▶ _ASSIGNED TASK_
In the data below, find the lines containing "agent" and say how many there are, nothing more.

*** DATA EXTRACTS

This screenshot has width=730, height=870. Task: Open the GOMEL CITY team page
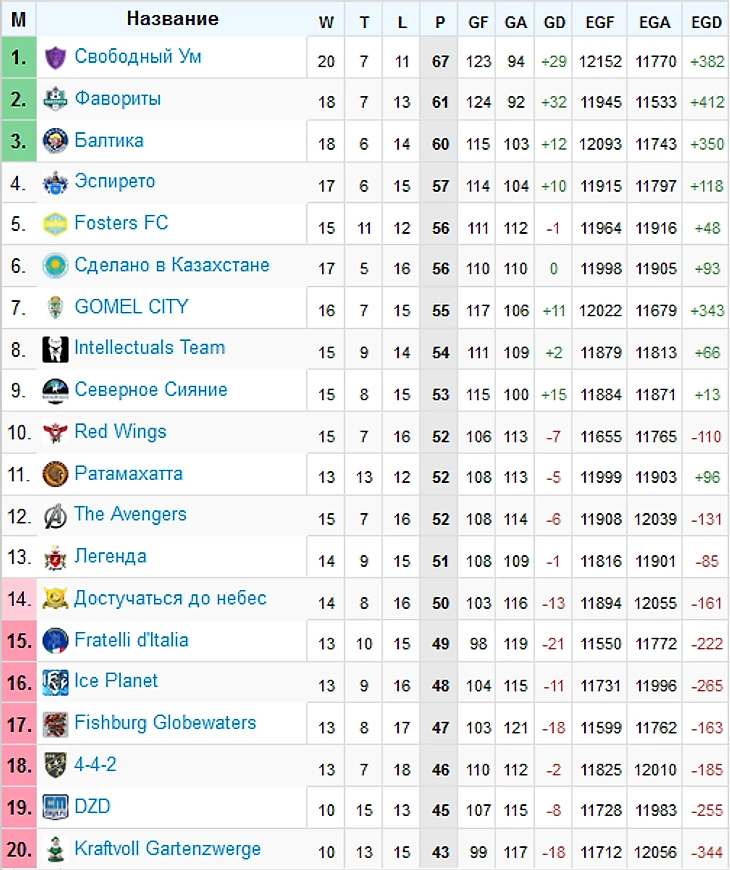click(131, 307)
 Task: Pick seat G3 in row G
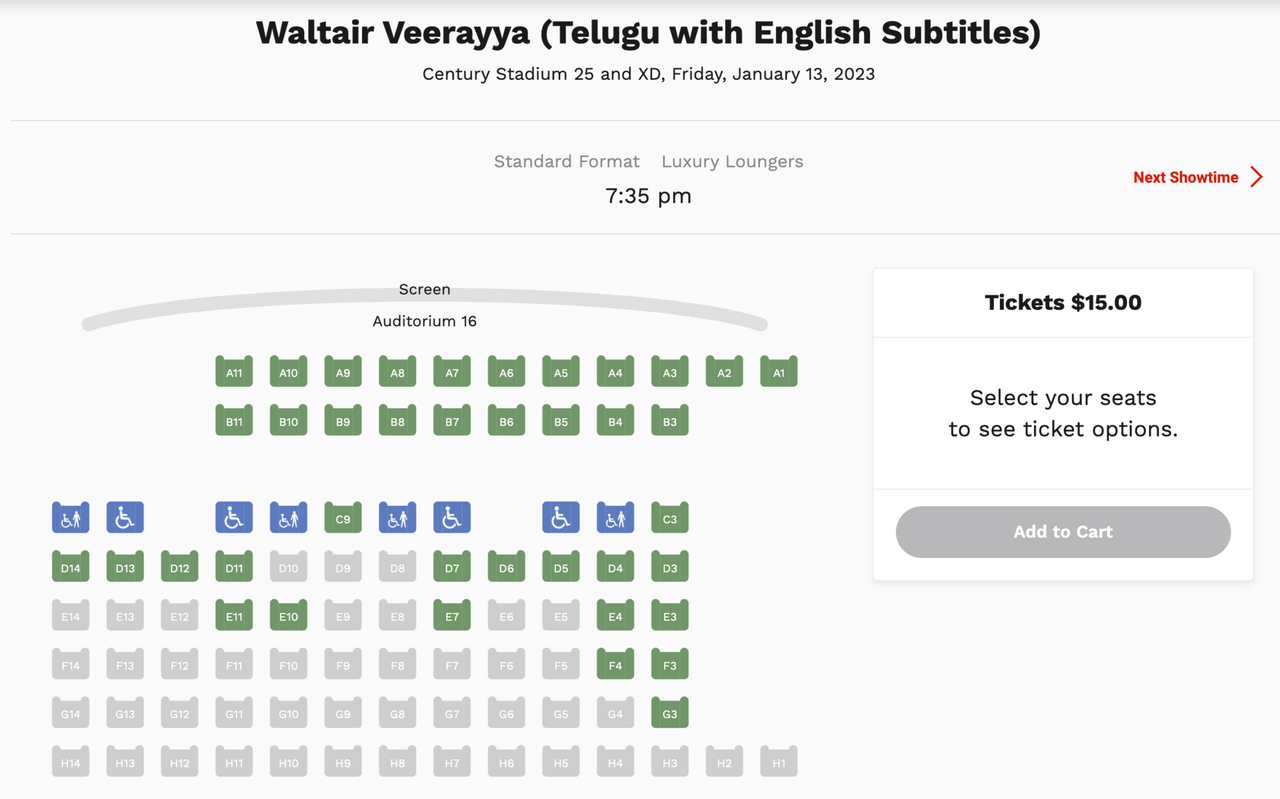pyautogui.click(x=670, y=713)
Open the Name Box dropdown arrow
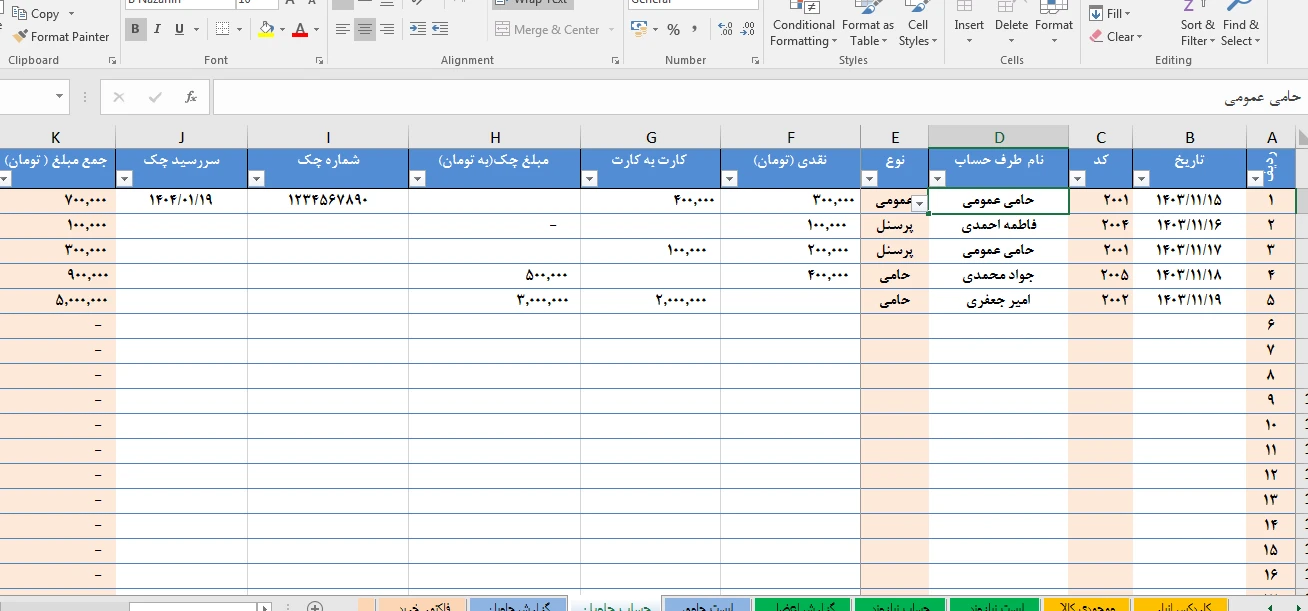 60,97
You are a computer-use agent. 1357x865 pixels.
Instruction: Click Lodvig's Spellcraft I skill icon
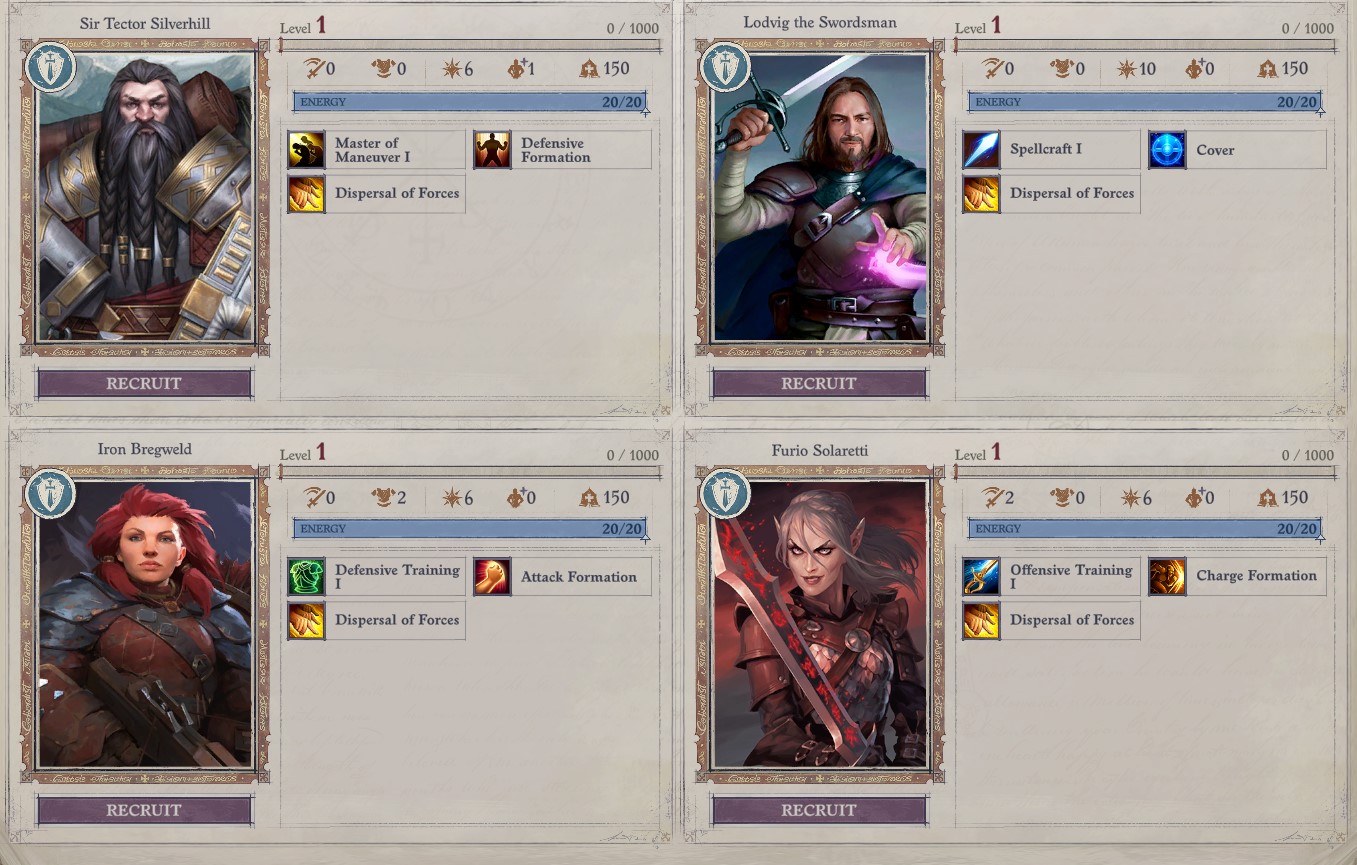pyautogui.click(x=981, y=150)
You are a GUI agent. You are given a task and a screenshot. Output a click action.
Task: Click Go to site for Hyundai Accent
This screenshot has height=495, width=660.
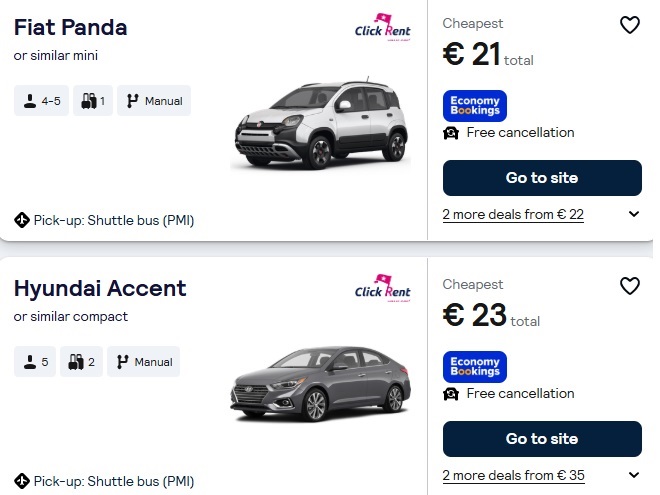pyautogui.click(x=541, y=439)
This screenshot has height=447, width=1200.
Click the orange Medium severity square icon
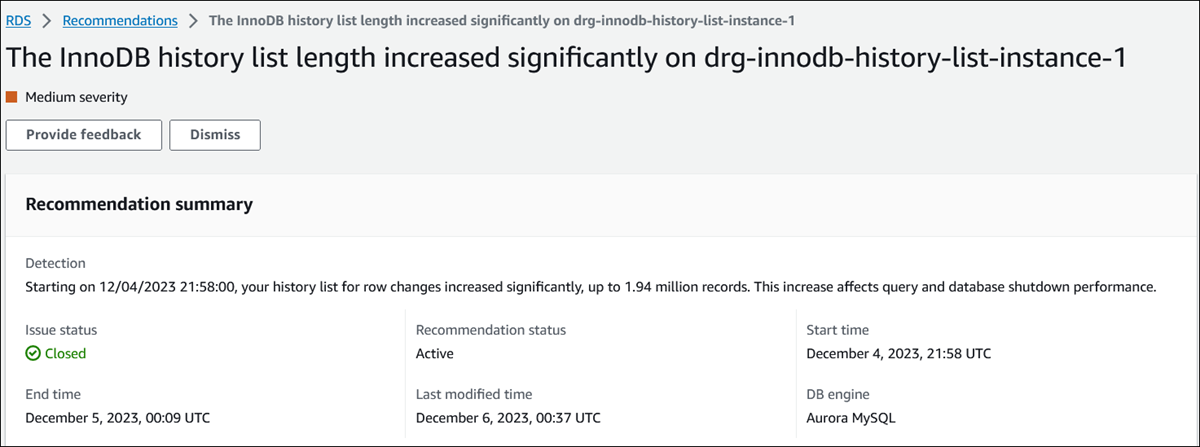pyautogui.click(x=12, y=97)
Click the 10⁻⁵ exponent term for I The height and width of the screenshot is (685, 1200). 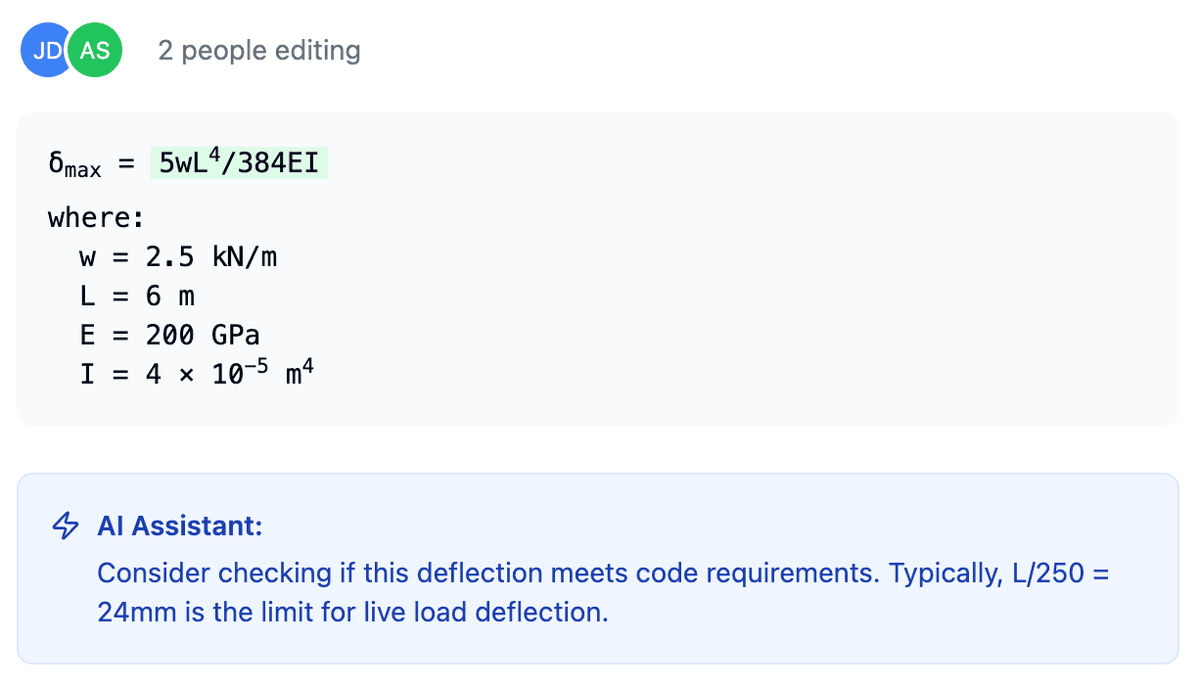click(241, 371)
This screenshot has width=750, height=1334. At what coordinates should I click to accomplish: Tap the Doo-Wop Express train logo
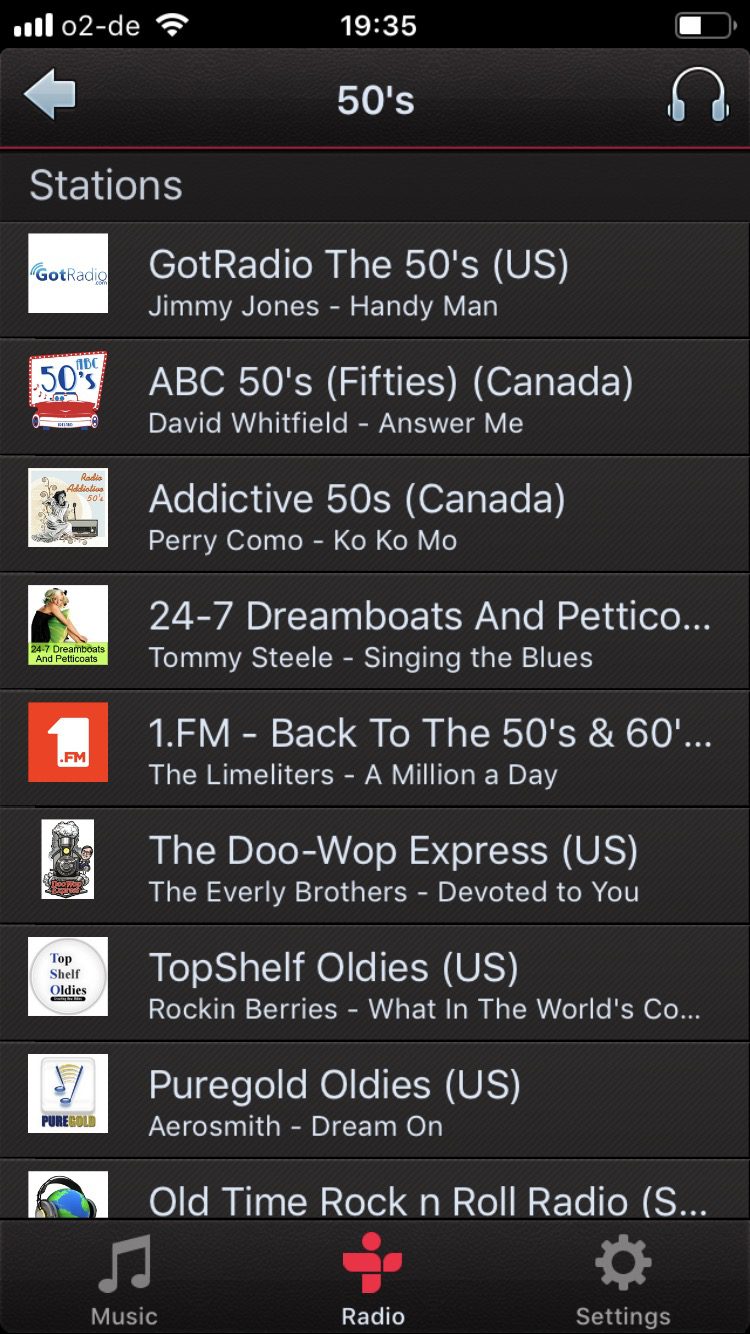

******

▶ _ANSWER SPACE_
2